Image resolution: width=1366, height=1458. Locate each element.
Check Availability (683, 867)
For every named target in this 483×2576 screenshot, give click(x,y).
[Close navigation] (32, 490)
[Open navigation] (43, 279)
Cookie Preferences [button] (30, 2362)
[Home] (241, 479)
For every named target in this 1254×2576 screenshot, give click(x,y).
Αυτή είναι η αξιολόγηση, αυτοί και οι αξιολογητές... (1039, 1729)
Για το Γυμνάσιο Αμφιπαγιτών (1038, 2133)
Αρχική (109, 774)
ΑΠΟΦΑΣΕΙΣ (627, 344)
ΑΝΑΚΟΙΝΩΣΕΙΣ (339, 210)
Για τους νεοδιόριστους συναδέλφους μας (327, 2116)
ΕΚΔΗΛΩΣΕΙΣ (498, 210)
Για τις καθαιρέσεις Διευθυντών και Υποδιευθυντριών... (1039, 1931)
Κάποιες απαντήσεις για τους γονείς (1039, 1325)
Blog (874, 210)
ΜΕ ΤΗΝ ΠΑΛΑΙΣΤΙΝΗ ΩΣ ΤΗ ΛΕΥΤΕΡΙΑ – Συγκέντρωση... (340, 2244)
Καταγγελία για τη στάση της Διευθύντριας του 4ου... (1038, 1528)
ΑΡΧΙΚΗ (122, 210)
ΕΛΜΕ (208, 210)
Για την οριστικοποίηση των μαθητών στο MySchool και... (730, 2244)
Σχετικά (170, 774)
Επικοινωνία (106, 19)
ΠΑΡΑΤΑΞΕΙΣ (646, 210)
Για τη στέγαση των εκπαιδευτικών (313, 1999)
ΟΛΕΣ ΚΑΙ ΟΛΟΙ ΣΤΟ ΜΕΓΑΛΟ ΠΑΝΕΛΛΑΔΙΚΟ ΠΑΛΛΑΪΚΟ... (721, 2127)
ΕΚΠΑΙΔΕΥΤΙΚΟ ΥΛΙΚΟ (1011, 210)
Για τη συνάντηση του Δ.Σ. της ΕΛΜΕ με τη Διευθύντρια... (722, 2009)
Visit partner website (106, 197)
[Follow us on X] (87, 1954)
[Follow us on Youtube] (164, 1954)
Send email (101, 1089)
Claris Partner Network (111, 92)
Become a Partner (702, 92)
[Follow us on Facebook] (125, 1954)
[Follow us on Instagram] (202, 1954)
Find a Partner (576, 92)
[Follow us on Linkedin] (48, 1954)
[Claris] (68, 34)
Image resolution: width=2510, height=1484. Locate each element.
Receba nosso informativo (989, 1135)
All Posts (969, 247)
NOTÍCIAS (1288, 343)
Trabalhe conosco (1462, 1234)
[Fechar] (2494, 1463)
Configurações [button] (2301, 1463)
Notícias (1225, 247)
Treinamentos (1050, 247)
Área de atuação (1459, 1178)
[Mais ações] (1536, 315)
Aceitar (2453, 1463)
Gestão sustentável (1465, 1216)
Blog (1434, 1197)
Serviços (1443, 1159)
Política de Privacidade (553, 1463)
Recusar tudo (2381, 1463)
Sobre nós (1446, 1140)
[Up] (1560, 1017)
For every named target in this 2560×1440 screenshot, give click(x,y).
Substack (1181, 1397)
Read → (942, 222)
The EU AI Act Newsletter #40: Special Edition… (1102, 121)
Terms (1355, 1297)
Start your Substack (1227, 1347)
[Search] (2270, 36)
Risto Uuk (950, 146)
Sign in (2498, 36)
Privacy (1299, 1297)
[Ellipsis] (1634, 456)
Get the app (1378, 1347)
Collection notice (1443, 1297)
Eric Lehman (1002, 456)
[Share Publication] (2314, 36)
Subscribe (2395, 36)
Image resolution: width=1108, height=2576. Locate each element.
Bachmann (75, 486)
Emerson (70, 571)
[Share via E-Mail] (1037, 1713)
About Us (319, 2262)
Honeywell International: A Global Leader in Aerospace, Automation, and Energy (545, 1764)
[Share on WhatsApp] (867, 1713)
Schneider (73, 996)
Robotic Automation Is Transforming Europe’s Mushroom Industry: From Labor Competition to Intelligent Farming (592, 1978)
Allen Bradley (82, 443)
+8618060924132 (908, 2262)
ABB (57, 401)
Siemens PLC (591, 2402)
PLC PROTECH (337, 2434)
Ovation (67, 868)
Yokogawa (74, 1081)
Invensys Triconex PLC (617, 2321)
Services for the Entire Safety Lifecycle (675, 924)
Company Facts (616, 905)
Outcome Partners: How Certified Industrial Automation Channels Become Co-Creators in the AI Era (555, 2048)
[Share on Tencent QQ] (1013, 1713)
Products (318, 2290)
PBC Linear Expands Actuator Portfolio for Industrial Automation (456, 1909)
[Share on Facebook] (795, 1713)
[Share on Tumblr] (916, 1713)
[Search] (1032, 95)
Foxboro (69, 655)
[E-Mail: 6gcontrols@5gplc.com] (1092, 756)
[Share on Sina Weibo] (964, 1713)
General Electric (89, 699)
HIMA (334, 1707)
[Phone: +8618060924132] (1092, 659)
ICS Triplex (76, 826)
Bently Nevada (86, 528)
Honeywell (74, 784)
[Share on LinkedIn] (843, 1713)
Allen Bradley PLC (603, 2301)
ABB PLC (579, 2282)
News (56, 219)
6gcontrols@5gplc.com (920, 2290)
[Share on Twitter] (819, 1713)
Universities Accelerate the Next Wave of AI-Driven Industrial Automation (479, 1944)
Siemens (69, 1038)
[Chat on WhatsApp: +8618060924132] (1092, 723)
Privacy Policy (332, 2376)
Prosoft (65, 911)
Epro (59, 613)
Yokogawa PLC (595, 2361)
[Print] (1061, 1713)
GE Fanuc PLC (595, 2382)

# # # #

▶ _What you are asked to do_
Copy out each line of the listing where the string "Share" appears.

▶ _Response to this exercise_
[Share Publication] (2314, 36)
[Share via E-Mail] (1037, 1713)
[Share on WhatsApp] (867, 1713)
[Share on Tencent QQ] (1013, 1713)
[Share on Facebook] (795, 1713)
[Share on Tumblr] (916, 1713)
[Share on Sina Weibo] (964, 1713)
[Share on LinkedIn] (843, 1713)
[Share on Twitter] (819, 1713)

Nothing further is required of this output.